Today, House Ways and Means Committee Chairman Kevin Brady authored an opinion piece that discusses the 30th anniversary of tax reform and points to the House Republican blueprint plan as a foundation for tax reform efforts moving forward. In response, BUILD Coalition spokesman Mac O’Brien issued the following statement:
“We are pleased to read Chairman Brady’s goals for pro-growth reform and appreciate the efforts he and his staff have undertaken to draft a blueprint that seeks to propel American businesses, families, and the economy forward. In seeking to unleash the economy of the future, we encourage efforts to update and modernize the three decade old tax code. As such, Chairman Brady’s commitment to support initiatives that promote the growth of businesses of all sizes is invaluable to the BUILD Coalition.

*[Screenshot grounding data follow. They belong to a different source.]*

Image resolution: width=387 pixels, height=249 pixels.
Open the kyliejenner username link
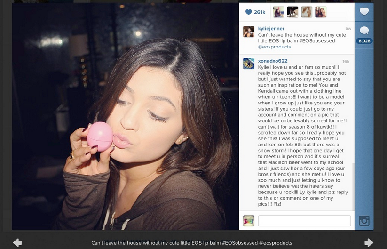click(x=271, y=28)
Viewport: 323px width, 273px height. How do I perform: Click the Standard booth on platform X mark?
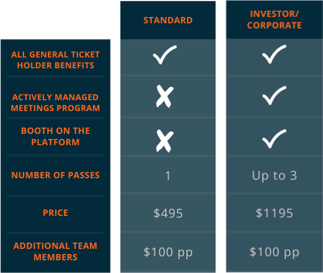point(165,141)
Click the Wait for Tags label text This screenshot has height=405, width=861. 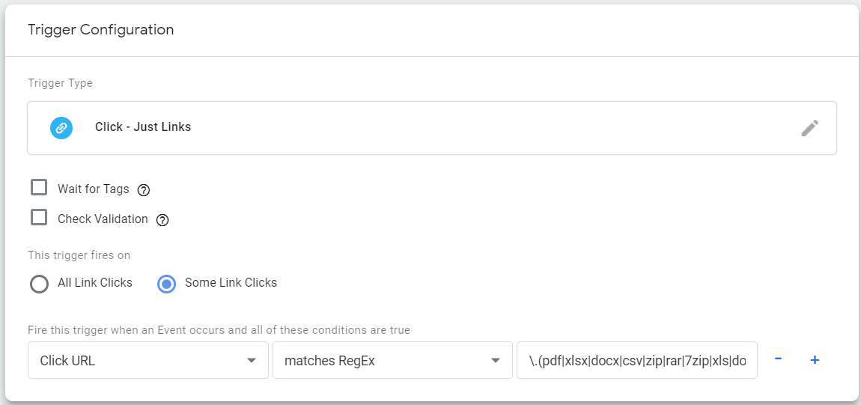(94, 189)
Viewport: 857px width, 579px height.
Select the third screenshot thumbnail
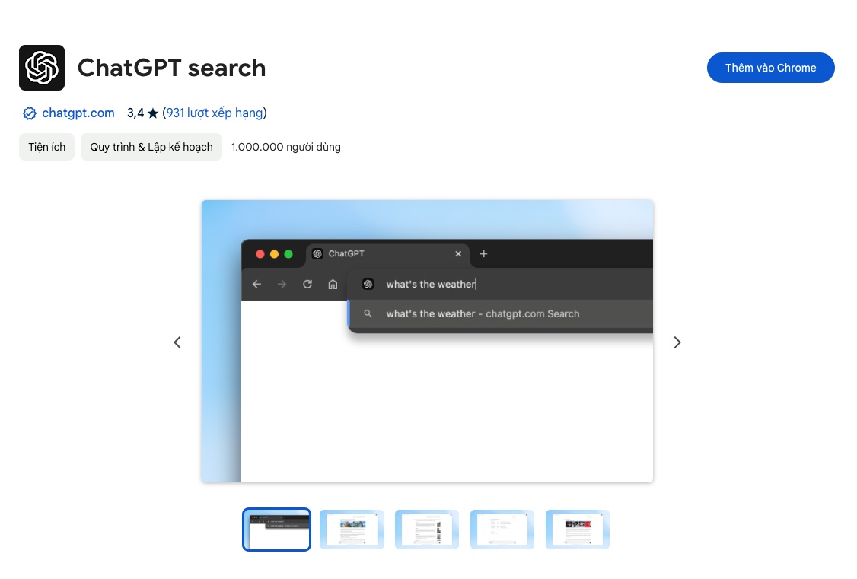coord(427,529)
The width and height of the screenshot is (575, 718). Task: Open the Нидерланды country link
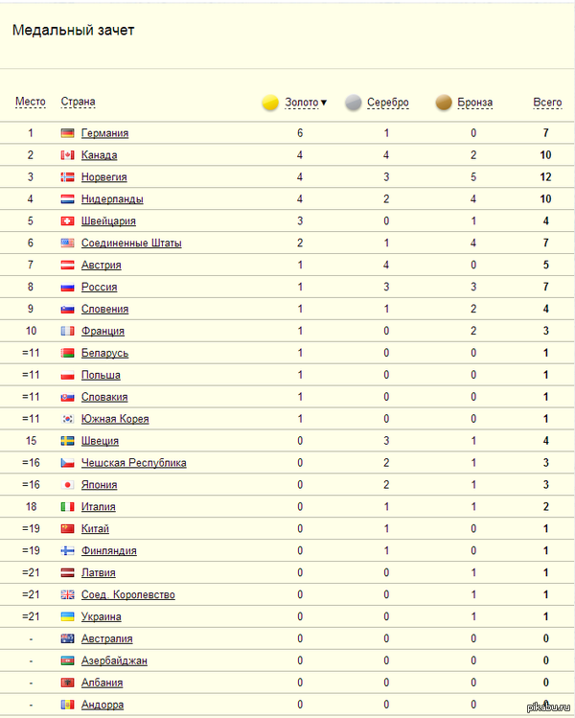pyautogui.click(x=112, y=199)
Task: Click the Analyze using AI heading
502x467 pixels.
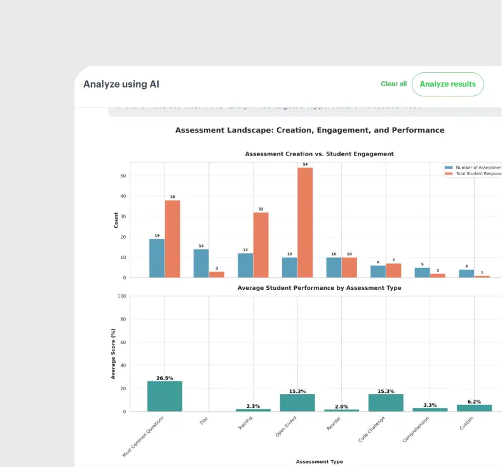Action: 121,84
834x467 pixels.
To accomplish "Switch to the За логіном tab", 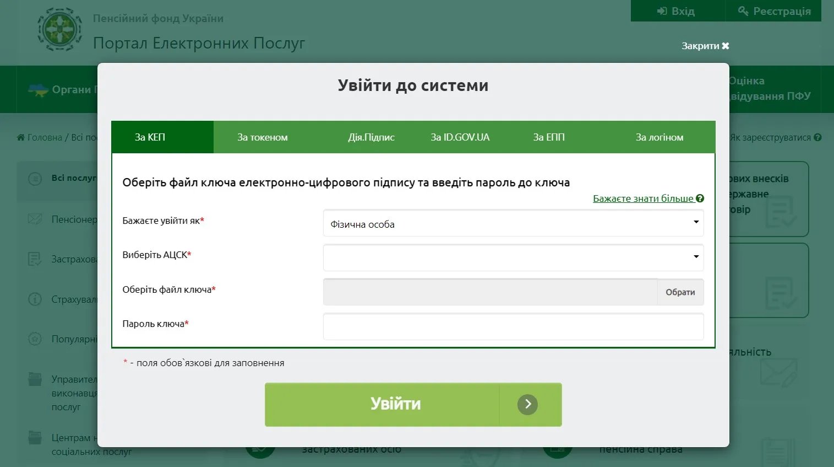I will [659, 137].
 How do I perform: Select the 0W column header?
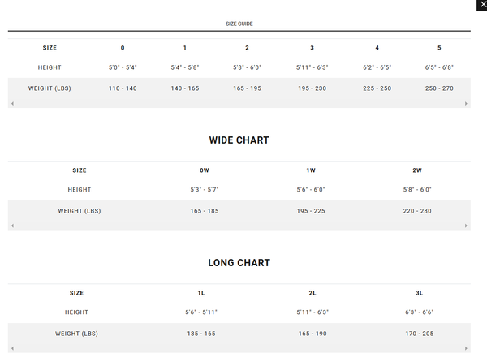[x=205, y=170]
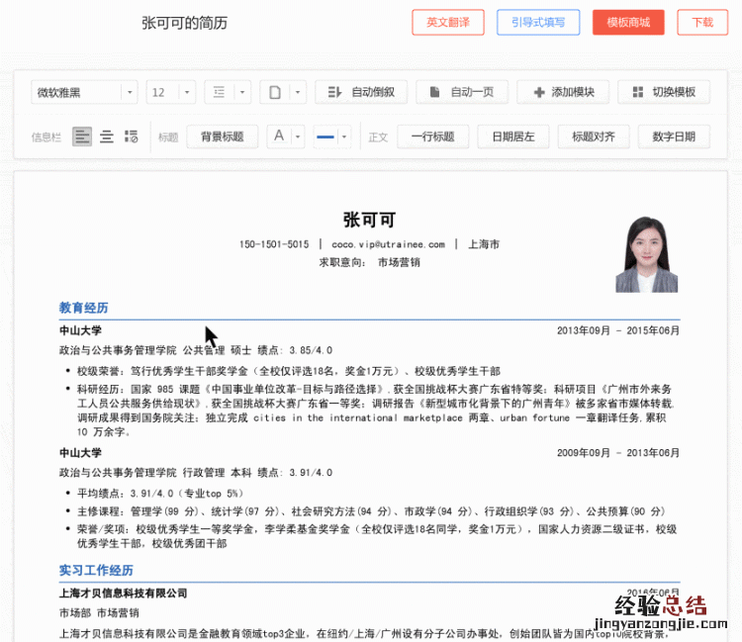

“As we look ahead, understanding that tax reform proposals evolve throughout the legislative process, we hope Chairman Brady, Members of Congress, and their staffs commit to maintaining the full deductibility of business interest expenses, an important tool that has allowed businesses of all sizes to manage, invest in, and grow their operations without having to sacrifice equity to do so. Indeed, limiting interest deductibility – even when done in exchange for 100 percent expensing – will have adverse effects that run counter to the ultimate goal of pro-growth tax reform.
“As the BUILD Coalition has said previously, we support efforts to reform the tax code in a constructive manner. We look forward to working with all stakeholders to ensure that any and all tax reform efforts preserve full interest deductibility for businesses and, therefore, promote economic growth and prosperity.”